PROVIDED RECORDS:
☆ ☆ ☆

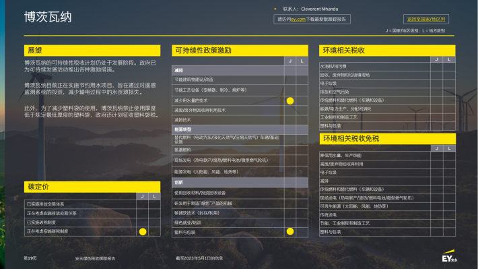Image resolution: width=478 pixels, height=269 pixels.
Task: Click the 环境相关税收免税 heading bar
Action: coord(388,139)
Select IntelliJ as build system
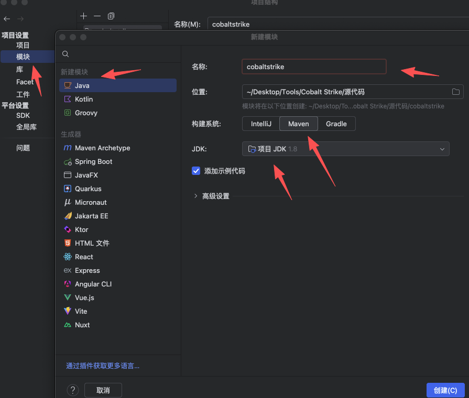The image size is (469, 398). (260, 124)
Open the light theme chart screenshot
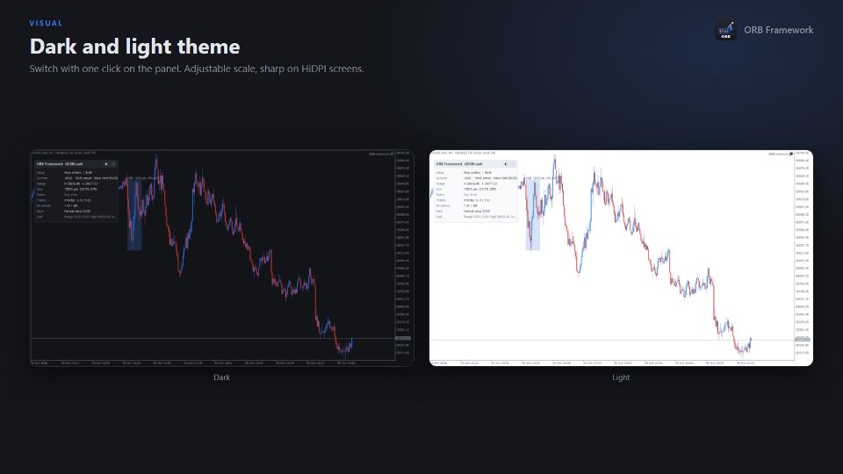This screenshot has height=474, width=843. point(621,258)
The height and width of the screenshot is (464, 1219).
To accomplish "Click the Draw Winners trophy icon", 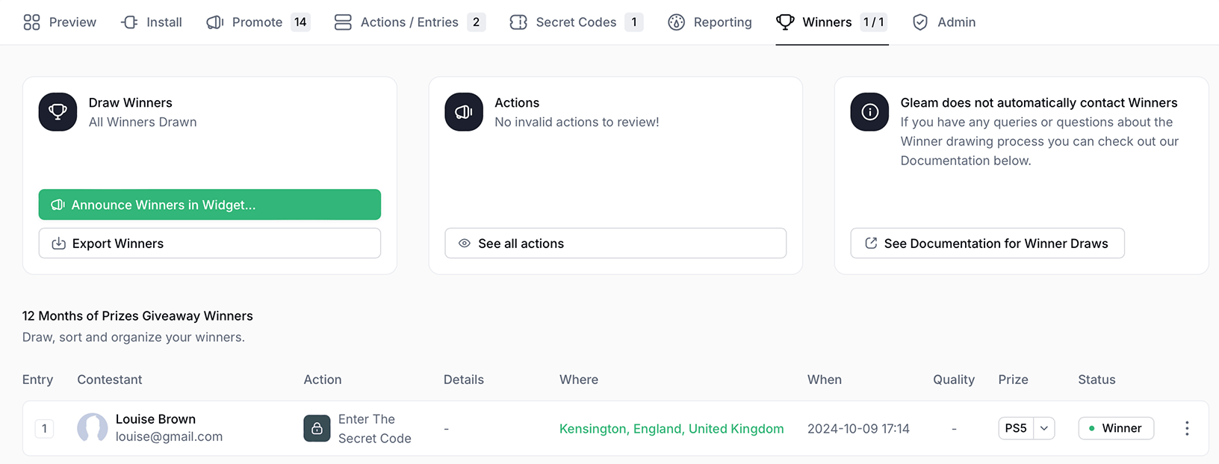I will click(x=58, y=112).
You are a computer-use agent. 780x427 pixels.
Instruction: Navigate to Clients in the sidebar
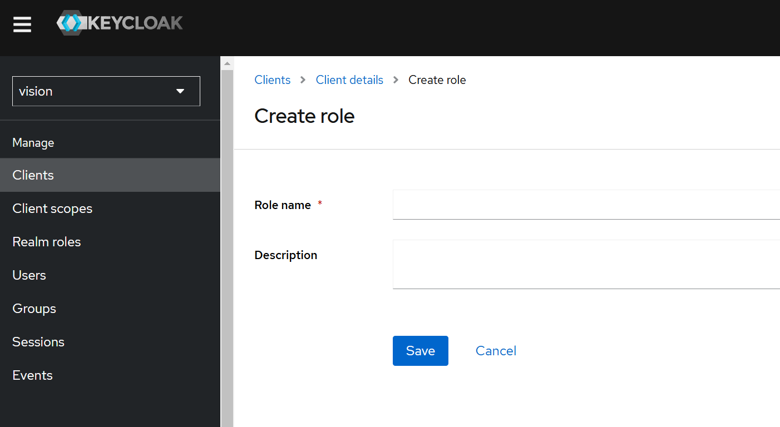pyautogui.click(x=33, y=175)

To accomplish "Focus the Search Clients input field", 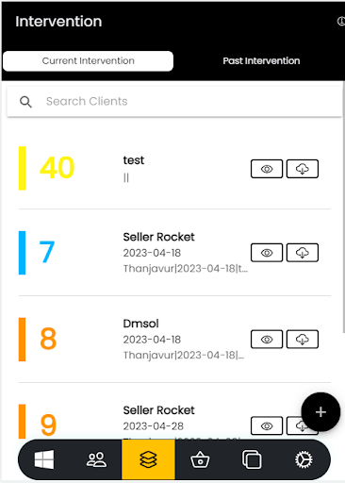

☆ ☆ ☆

DO THIS: Rewrite the lines from the one containing "You are a computer-use agent. 780x427 pixels." through the end of the items, inclusive, keeping the requests. Scale every number in the answers, such as coordinates, by 2.35, round to whole numbers with halves going up, and leave the pictures out.

ANSWER TO THIS TASK:
You are a computer-use agent. 780x427 pixels.
Instruction: Navigate to Clients in the sidebar
pyautogui.click(x=78, y=411)

To accomplish "Focus the Search Clients input field", 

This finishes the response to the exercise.